|Title||The old and the new: Aging of sea spray aerosol and formation of secondary marine aerosol through OH oxidation reactions|
|Publication Type||Journal Article|
|Year of Publication||2019|
|Authors||Trueblood J.V, Wang X.F, Or V.W, Alves M.R, Santander M.V, Prather KA, Grassian VH|
|Type of Article||Article|
|Keywords||aerosol mass spectrometry; alkanes; ammonia; Atomic force; chemistry; Geochemistry & Geophysics; heterogeneous oxidation; hydroxyl radicals; kinetics; microscopy-photothermal infrared spectroscopy; particles; pathways; phytoplankton; products; reaction; single particle analysis; state; sulfate|
In this study, we have investigated the effect of hydroxyl radical (OH) oxidation reactions on the formation and chemical composition of marine-derived aerosols.

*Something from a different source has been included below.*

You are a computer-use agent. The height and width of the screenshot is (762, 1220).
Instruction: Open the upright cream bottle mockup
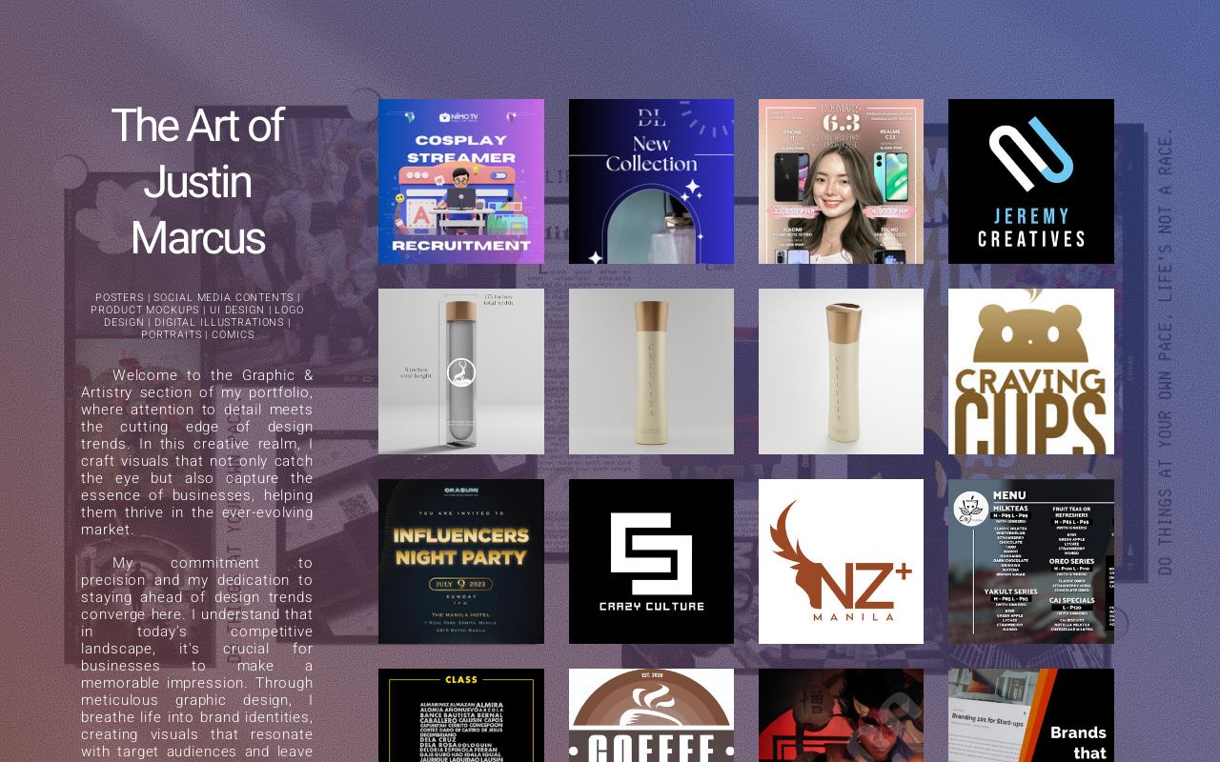tap(651, 371)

Marine aerosols can be classified into two categories: primary sea spray aerosol (SSA) produced upon the breaking of waves, and secondary marine aerosol (SMA) produced upon the oxidation of gas phase species. Here we simultaneously investigated the impact of heterogeneous OH oxidation reactions on chemically complex supermicron SSA as well as the formation of SMA in the submicron regime through the oxidation of volatile organic compounds (VOCs). A marine aerosol reference tank (MART) filled with water from a labgrown phytoplankton bloom was used to produce SSA particles and VOCs representative of those found over the ocean, which were then sent through a potential aerosol mass (PAM) reactor where they were exposed to OH radicals. Online and offline methods were used to compare unreacted nascent primary SSA to the marine aerosols that resulted from sending the MART headspace, which includes any gases and existing primary SSA, through the PAM. Several single particle methods of analysis, including micro-Raman spectroscopy and atomic force microscopy-photothermal infrared (AFM-PTIR) spectroscopy, were used to investigate composition and size of substrate deposited particles. In situ composition measurements of PM1 particles were made using an aerosol mass spectrometer (AMS) to understand submicron marine aerosol chemistry. Raman spectra of SSA showed that heterogeneous OH oxidation reactions significantly lower the amount of organic matter found in supermicron SSA particles, which are dominated, in part, by nitrogen containing species (e.g., amino sugars/amino acids) during periods of high biological productivity. Furthermore, AFM and AMS analyses showed the formation of secondary marine aerosols in the submicron size regime due to oxidation of biologically produced VOCs. To our knowledge, this is the first study in which lab-produced authentic marine aerosols produced during a phytoplankton bloom have been exposed to OH radicals. The results provide important insights to how the combined effects of ocean biological activity and OH oxidation reactions both ultimately play roles in determining the chemical composition of marine aerosols (SMA and SSA) across multiple size regimes and formation mechanisms.